> _PAGE EXCERPT_:
A few days ago I had my DIC display "service traction control" for only a split second after i started my car. It did it twice on separate occasions 2 days apart. Stock LTZ with 18000km on it.... anyone else?


----------



## shawn672 (Oct 31, 2010)

remove the MAF (bad for your engine) and replace the injen with the stock airbox. clear the codes and see if they come back


----------



## superc (Dec 28, 2011)

Having multiple problems with check censer control light, into shop now for third time. 1. changed front r hub and censer lasted about a week, brought it back AND they replaced the loom to the right wheel. 2. repaired loose connector 3. light came on stuck in 2nd gear about 1 min light on in shop at clermont Florida dealer for 2nd day still problem unknown, less then 500miles since 2 nd repair in naperville, Il. Anyone have a idea or similar problem.


----------



## justmike (Dec 6, 2010)

Miine did that a while ago. It was when I first tried to start the car. It stalled, started and stalled again. The wrench to signify a repair flashed up and stated that I had to get the T.C. serviced. when I phoned onstar the mechanic I talked to told me that a sudden change in temperature could affect the sensors. Interestingly, it had gone from mild to freezing that night when I went out to start it. It hasn't done it since by the way


----------

> _LISTED RECORDS_:
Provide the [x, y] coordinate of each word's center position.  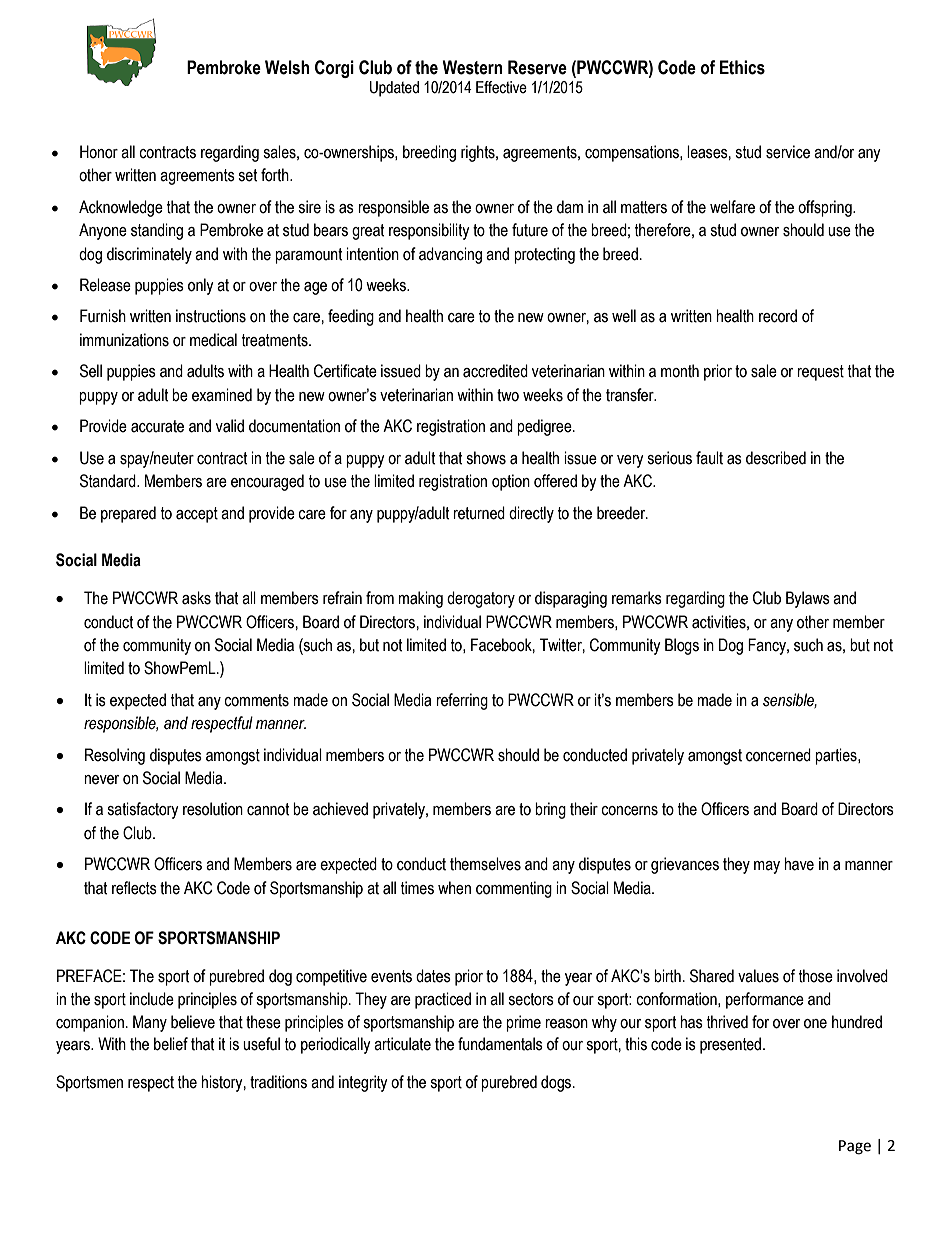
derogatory [481, 599]
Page [855, 1147]
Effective [501, 87]
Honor [99, 152]
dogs [557, 1083]
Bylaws [808, 599]
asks [196, 598]
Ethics [742, 67]
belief [171, 1044]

> _PROBLEM TO SOLVE_: Summarize the traction control thread in three sentences. The entries aren't needed for this.

> _IN RESPONSE_: A poster with a stock LTZ at 18000km reports that the DIC showed "service traction control" for a split second after starting the car, twice on occasions two days apart. One reply advises removing the MAF, putting the stock airbox back in place of the injen, and clearing the codes to see if they return, while another poster describes repeated dealer visits for a sensor control light, including a hub replacement, a new loom to the right wheel, and a loose connector repair, with the problem still unknown. A third poster saw the same service message after the car stalled on startup and was told by an OnStar mechanic that a sudden temperature change could affect the sensors, and it has not happened again since.